Workflow: quantum chemistry¶
A significant share of the motivation for trnblas, trnsolver, trnsparse, and trntensor comes from post-Hartree-Fock correlation methods in computational quantum chemistry — specifically density-fitted MP2 (DF-MP2), DF-CCSD, and related approaches on molecules with several thousand basis functions.
These calculations are GEMM-dominated: most of the wall time is spent in dense matrix multiplications inside tensor contractions. On conventional CPU clusters, a single DF-MP2 energy evaluation on a large-basis system can run for many hours. Accelerator hardware helps, but only if the library stack exists to express the workload.
The DF-MP2 shape¶
A canonical DF-MP2 pipeline, reduced to its linear-algebra skeleton:
- DF metric Cholesky — factor the auxiliary-basis metric
J = L L^T. - Half-transform the three-center integrals from AO to MO basis:
(μν|P) → (ia|P)via two GEMMs. - Contract with J⁻¹ᐟ² to form the DF coefficient tensor
B_{iaP}. - Pair-energy contraction: for each pair of occupied orbitals
(i, j), computeT_{ab} = B_{ia}^P B_{jb}^P, then sum with the orbital-energy denominator. - (For >3000 basis functions) Integral screening — the vast majority of shell quartets contribute below threshold and can be dropped via Schwarz inequality bounds.

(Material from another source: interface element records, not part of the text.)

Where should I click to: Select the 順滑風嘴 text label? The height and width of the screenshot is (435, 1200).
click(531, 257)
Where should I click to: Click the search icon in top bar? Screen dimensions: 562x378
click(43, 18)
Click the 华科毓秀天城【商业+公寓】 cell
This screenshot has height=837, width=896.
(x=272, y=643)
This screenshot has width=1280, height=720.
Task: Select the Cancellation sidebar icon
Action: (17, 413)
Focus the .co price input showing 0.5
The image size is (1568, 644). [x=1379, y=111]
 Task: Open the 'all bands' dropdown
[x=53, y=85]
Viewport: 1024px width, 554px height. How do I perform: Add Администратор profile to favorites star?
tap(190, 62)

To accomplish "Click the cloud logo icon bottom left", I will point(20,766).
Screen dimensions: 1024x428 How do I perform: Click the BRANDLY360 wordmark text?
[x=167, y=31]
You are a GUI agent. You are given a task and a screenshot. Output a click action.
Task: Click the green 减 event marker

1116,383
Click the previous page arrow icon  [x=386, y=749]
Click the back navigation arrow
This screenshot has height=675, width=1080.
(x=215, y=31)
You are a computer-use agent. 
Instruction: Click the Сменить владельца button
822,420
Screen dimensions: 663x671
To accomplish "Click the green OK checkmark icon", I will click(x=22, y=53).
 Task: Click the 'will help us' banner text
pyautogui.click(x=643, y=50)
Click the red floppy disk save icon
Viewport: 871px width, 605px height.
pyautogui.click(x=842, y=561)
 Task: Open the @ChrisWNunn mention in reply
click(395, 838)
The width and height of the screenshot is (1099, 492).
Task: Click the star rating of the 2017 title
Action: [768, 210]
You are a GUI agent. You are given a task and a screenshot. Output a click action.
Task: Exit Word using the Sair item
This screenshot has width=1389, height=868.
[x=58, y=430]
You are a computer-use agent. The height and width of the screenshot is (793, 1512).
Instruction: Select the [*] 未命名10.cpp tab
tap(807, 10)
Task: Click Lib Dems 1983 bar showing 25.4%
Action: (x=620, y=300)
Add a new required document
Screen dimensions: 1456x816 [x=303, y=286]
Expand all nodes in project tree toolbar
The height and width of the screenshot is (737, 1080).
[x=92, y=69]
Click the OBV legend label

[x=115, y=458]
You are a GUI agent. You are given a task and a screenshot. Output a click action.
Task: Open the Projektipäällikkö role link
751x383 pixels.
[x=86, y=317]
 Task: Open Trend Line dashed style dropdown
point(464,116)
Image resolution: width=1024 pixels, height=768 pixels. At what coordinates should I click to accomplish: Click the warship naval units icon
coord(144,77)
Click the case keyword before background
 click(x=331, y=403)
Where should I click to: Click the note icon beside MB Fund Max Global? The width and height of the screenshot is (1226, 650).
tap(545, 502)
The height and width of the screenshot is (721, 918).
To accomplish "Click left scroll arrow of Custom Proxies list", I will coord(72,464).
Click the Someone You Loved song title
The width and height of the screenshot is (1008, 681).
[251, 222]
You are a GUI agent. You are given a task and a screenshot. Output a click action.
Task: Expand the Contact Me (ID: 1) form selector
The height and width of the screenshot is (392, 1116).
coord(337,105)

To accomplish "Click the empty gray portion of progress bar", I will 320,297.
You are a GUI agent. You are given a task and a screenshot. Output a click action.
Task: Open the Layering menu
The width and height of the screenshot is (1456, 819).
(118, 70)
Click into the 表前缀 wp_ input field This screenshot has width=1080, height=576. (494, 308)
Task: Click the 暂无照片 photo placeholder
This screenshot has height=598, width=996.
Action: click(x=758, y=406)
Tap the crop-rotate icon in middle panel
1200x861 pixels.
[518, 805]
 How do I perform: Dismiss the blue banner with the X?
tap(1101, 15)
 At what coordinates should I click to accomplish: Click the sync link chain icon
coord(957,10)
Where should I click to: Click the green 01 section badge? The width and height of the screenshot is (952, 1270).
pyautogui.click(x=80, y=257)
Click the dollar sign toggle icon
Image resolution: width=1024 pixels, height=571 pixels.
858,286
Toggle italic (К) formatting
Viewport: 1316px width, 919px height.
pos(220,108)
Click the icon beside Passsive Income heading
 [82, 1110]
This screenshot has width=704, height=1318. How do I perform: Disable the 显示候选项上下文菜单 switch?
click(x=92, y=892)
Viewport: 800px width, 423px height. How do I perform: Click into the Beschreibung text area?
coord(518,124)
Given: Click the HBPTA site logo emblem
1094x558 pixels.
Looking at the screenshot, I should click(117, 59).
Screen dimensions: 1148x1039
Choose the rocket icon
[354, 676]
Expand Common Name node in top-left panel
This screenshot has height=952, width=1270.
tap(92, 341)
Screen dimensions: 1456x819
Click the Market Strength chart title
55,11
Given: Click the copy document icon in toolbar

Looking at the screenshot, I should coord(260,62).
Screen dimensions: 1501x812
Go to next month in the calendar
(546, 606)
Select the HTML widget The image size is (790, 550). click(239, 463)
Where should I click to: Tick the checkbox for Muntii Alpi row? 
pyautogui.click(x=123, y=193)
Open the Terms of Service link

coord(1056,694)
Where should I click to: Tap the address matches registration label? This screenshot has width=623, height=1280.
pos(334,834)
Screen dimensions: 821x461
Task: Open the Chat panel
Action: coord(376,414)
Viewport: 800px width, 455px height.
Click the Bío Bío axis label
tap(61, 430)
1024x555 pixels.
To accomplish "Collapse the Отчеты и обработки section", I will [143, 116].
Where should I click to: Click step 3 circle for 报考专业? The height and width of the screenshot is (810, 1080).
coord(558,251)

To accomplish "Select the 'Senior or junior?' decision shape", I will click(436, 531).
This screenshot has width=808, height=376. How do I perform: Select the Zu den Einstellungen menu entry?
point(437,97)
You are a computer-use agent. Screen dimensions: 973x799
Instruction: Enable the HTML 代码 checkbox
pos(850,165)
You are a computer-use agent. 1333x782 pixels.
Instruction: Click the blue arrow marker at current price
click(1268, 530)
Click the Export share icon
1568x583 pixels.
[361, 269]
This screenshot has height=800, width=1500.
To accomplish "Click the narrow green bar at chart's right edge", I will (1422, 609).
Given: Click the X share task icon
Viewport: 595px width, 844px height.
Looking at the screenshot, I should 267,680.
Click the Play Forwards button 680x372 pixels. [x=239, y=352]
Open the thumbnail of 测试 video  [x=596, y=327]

Every step lives in a different trnsci library:
| Step | Library | API |
|---|---|---|
| 1. Cholesky | trnsolver |
cholesky |
| 2. Half-transform | trnblas |
gemm, batched_gemm |
| 3. Metric contraction | trnblas |
trsm, batched_gemm |
| 4. Pair energies | trntensor |
einsum, estimate_flops |
| 5. Screening | trnsparse |
schwarz_bounds, screen_quartets |
This is the single workload that motivates four of the six libraries. Getting DF-MP2 to run end-to-end on Trainium is the suite's proving ground.
Why Trainium¶
The DF-MP2 hot path is dense-GEMM-heavy — exactly what the Trainium Tensor Engine's systolic array is optimized for. The regular shapes (AO, MO, and auxiliary basis dimensions are fixed per calculation) are friendly to the Neuron compiler. And the cost economics of Trainium relative to comparable NVIDIA instances meaningfully change the wall-clock budget for exploratory chemistry — which is the scientific case.
Example¶
A minimal synthetic version of the DF-MP2 pipeline is in examples/quantum_chemistry/. It constructs a synthetic (AO × AO × aux) three-center integral tensor with random MO coefficients, runs each stage through its respective library, reports per-stage timing, and prints a FLOPs estimate from the contraction planner. The energy is not physically meaningful — this is a plumbing demo. A real calculation would feed AO integrals and converged SCF MO coefficients from a driver such as PySCF.
See also examples/quantum_chemistry/pyscf_bridge_sketch.md for notes on wiring a real chemistry driver to the trnsci stack.
Related CUDA samples¶
cuBLAS/Level-3/gemm— the canonical dense GEMM sample; the DF-MP2 half-transform is several applications of this primitive.cuSOLVER/potrf— Cholesky of an SPD matrix; directly corresponds to the DF metric factorization.cuTENSOR/contraction— general tensor contraction; the pair-energy step is a naturalcutensorContractcall, and maps ontotrntensor.einsum.